A $1bn fund for cutting the climate change impact of oil and gas has been announced by 10 of the world’s biggest oil companies, aimed at keeping the firms in business and cutting the burning of coal.
Global action to cut carbon emissions threaten the future of the oil industry and the fund was revealed on the day the global Paris climate change agreement came into force. But analysts called the sum a “drop in the ocean” which showed the companies were not serious in tackling global warming.
The new fund will focus on reducing leaks of natural gas – a powerful greenhouse agent – and technology to capture and store carbon emissions when gas is burned to produce electricity, as well as increasing the fuel efficiency of vehicles. But it will not support the renewable energy, smart grid and storage technologies which are revolutionising the electricity industry.
Sustainable investment and climate change campaigners dismissed the initiative as ‘greenwash’, noting that, with the fund to be deployed over the next decade, the $100m annual investment represents just 0.1% of the companies’ current level of yearly capital expenditure.
Scientists have calculated that half of all known gas reserves and a third of oil reserves cannot be burned if the world is to meet the Paris limit of 2C of warming. This makes the oil companies’ current business model of continuing exploration for new reserves nonsensical, say the campaigners.
The 10 companies that comprise the Oil and Gas Climate Initiative (OGCI) produce 20% of the world’s oil and gas. Bob Dudley, chief executive of BP and OGCI chairman, said: “We all absolutely realise the world will move to a low-carbon world. Don’t worry, we got it. The technology to monitor and reduce fugitive methane [gas] emissions, that is an essential licence for us to advocate for natural gas.”
Dudley, whose own pay is higher than BP’s contributions to the fund, said gas produced half the emissions of coal, the use of which is increasing in Asia. “The price of coal is low and people are choosing affordable energy not clean energy.
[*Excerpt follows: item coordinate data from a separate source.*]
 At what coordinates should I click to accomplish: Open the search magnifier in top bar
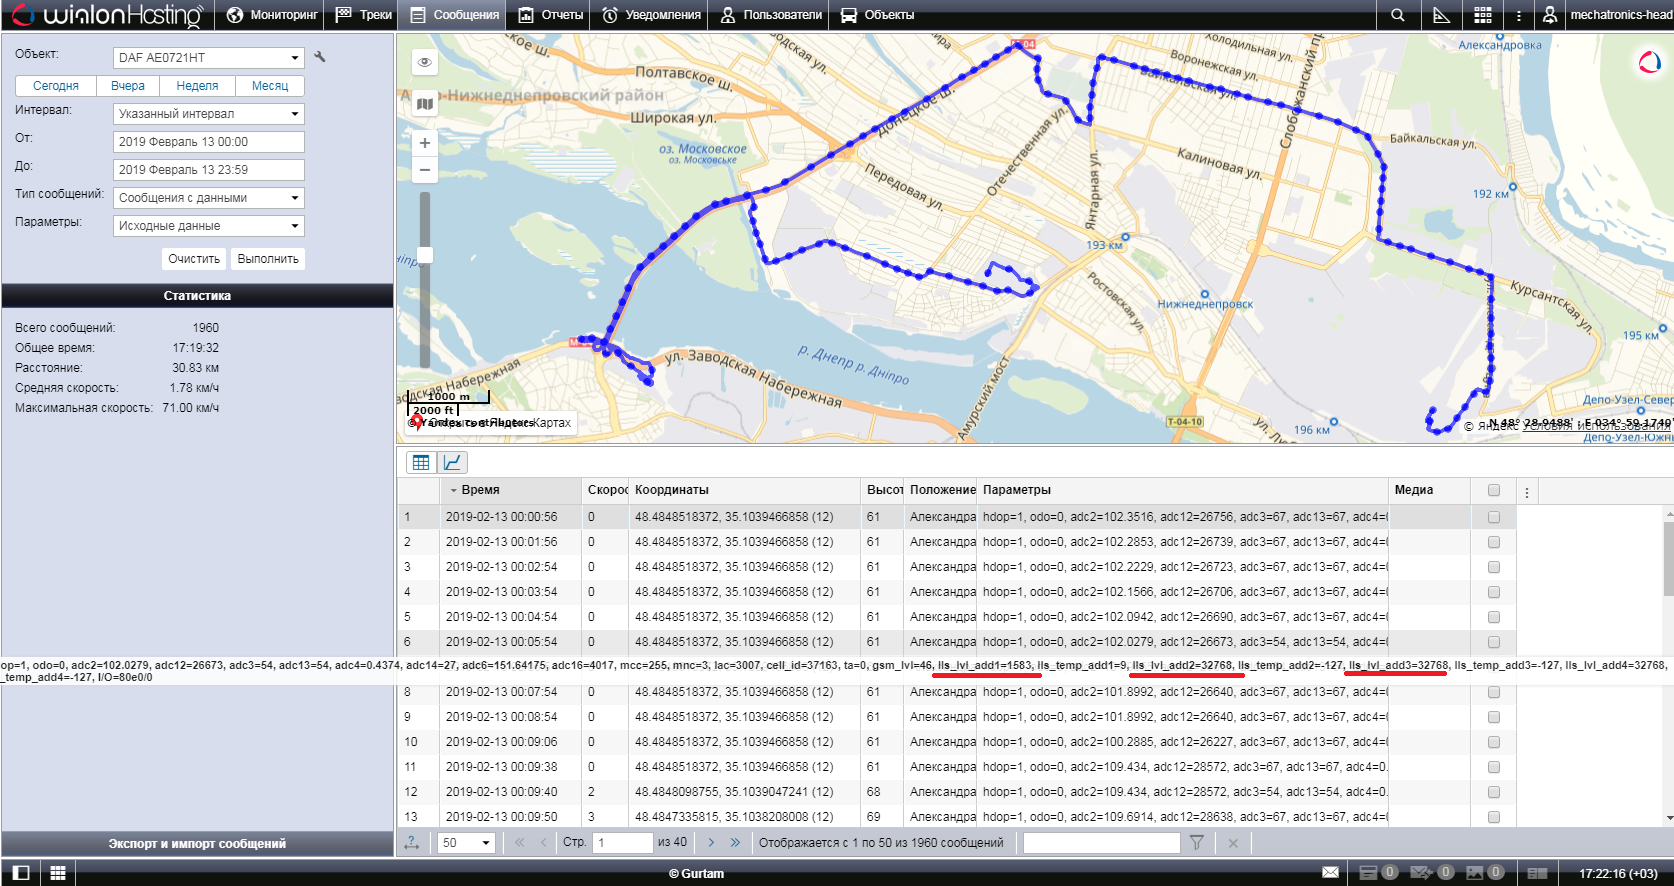[x=1398, y=15]
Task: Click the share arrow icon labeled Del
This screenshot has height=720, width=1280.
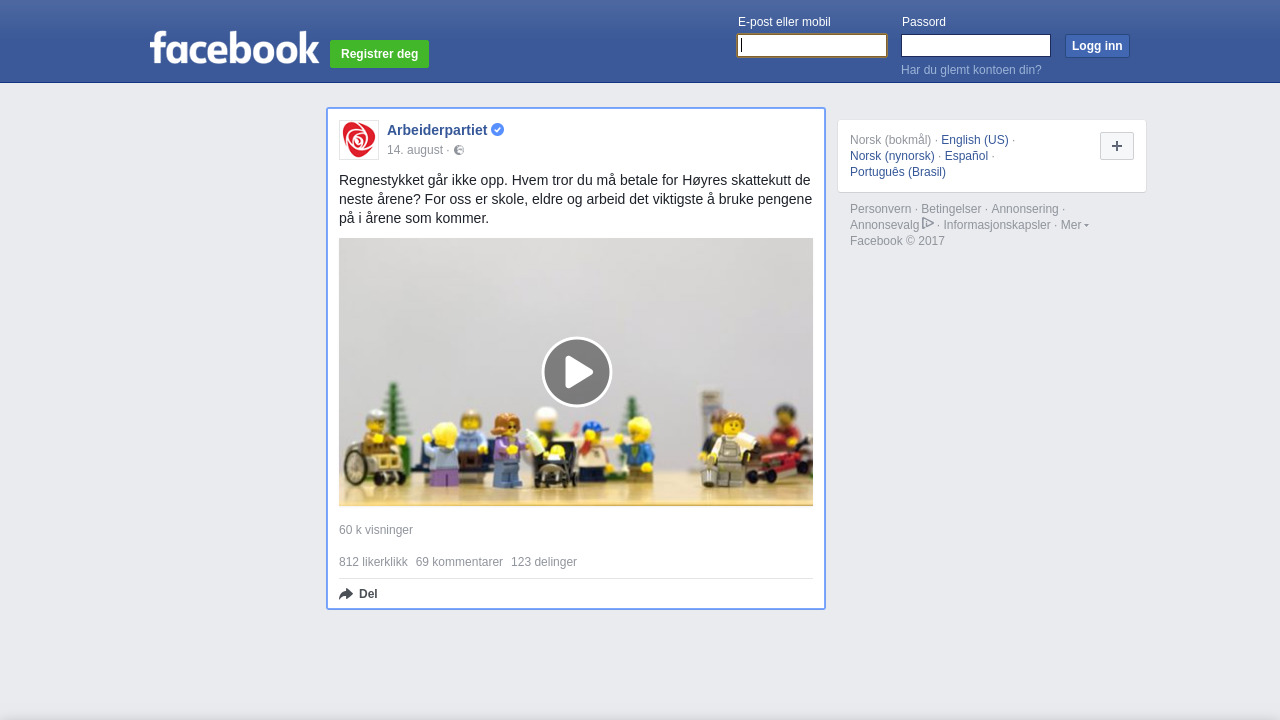Action: [346, 594]
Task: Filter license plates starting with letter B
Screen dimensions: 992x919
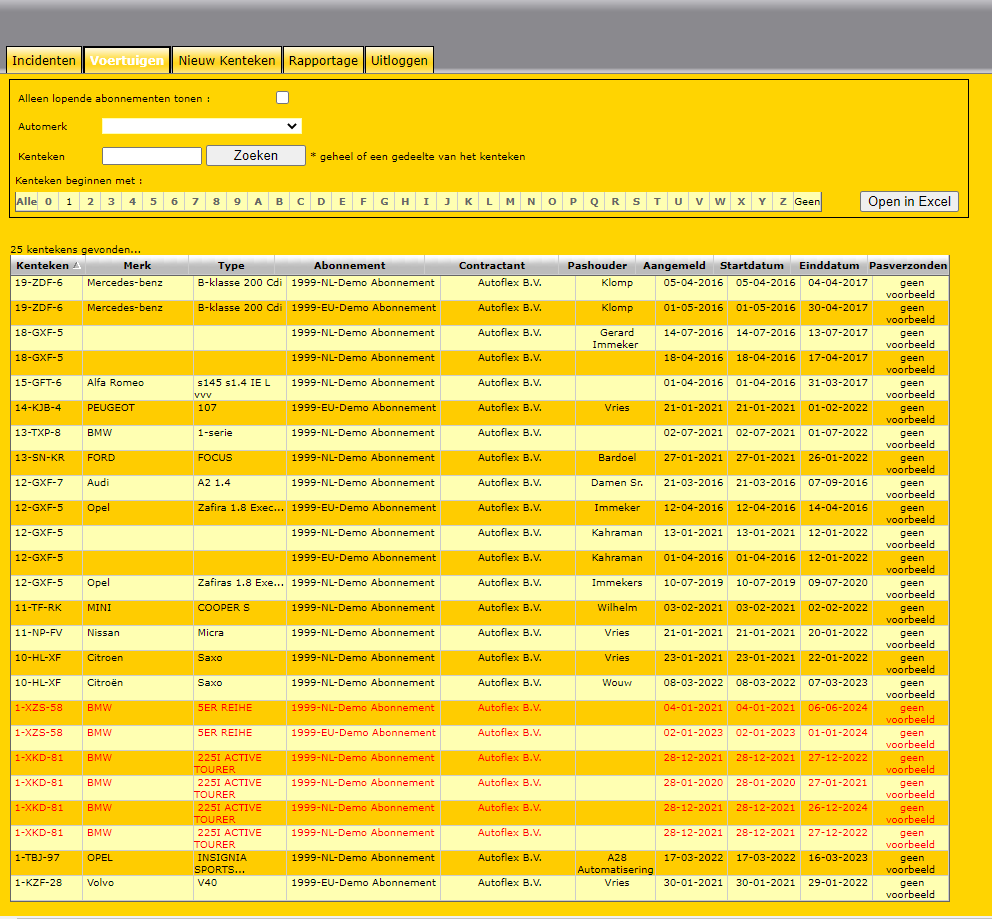Action: [279, 202]
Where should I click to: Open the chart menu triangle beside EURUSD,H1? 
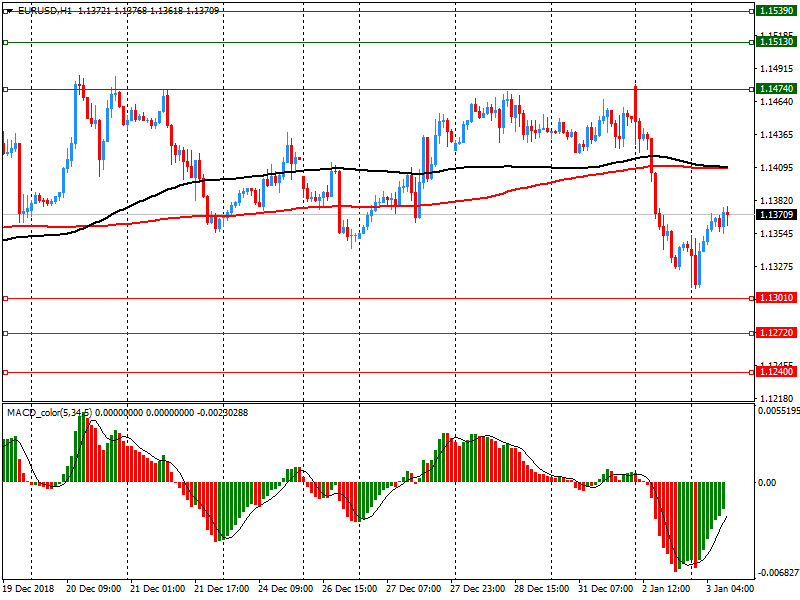pyautogui.click(x=9, y=10)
It’s going to make gas miss the opportunity.”
Patrick Pouyanné, CEO of Total, said the technologies the new fund would back were vital: “It is a matter for us of being able to maintain our business in the future.”
The OGCI see carbon capture and storage (CCS) technology as a way to prolong the continued use of fossil fuels. Scientists agree CCS is vital as without it the cost of tackling climate change will hugely increase, according to the the UN’s climate science panel. But developing commercial scale CCS is likely to require many billions of dollars.
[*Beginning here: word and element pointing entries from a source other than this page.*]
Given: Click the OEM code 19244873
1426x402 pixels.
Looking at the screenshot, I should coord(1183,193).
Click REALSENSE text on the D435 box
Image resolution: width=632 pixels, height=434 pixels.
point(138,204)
Oil and gas contribute about 37% of global carbon emissions, with transport a major user of oil. The OGCI said it will work with auto manufacturers to develop more efficient vehicles but this will compete with the fast growth of electric cars.
Defending the relatively small size of the fund, Josu Jon Imaz, CEO of Repsol, said: “The target of this fund is to be a seed, a catalyst.” The new fund was not investing in renewable energy as it wanted to focus on where oil companies could have the most impact, he said.
But Danni Paffard, at climate campaign group 350.org said: ‘This announcement is outrageous filibustering from an industry with no future. Forget their smoke and mirrors offerings, the fossil fuel industry’s basic business plan doesn’t stack up with global climate goals. Real climate action means leaving oil, coal and gas reserves in the ground, and until they do that nobody will be falling for this cynical PR spin.”
Jonathan Marshall, energy analyst at the Energy and Climate Intelligence Unit, a UK-based thinktank, said: “Investing $1bn over 10 years averages to just $10m per year per company involved. This figure is a drop in the ocean,” he said. Bill Gates alone is contributing $1bn to the Breakthrough Energy Coalition, Marshall noted.
“The business models of these companies are fundamentally incompatible with the Paris climate commitments,” he said. “This announcement shows that oil and gas companies are contemplating no real deviation from their traditional business models.”
Juliet Philips, at sustainable investment NGO ShareAction, said: “Until initiatives like those announced by the OGCI are backed up by long-term corporate strategies that are consistent with achieving the Paris treaty, scepticism of their sincerity is inevitable.” Managers of investments totalling more than $2.6tn have already committed to pulling out of fossil fuel companies.
Shell CEO, Ben van Beurden, said: “We cannot burn all the hydrocarbons on the planet in an unmitigated way but there is also another truism that there is no alternative to using some hydrocarbons for a very long time to come.”
He said economics would determine which fossil fuels are left in the ground. Amin Nasser, chief executive of Saudi Aramco, said: “Oil will continue to be part of the energy mix for decades to come.”
Oil companies are under increasing pressure from both climate change policy and the rise of renewable energy. In October, the International Energy Agency said the rollout of renewables was accelerating and predicted capacity from renewable sources will grow faster than oil, gas, coal or nuclear power in the next five years.
On Wednesday, OGCI-member Shell, said oil demand could peak as soon as five years from now, a moment that would herald the end of oil production growth.
The OGCI members are BP, CNPC, Eni, Pemex, Reliance Industries, Repsol, Saudi Aramco, Shell, Statoil and Total, but no US oil companies have joined.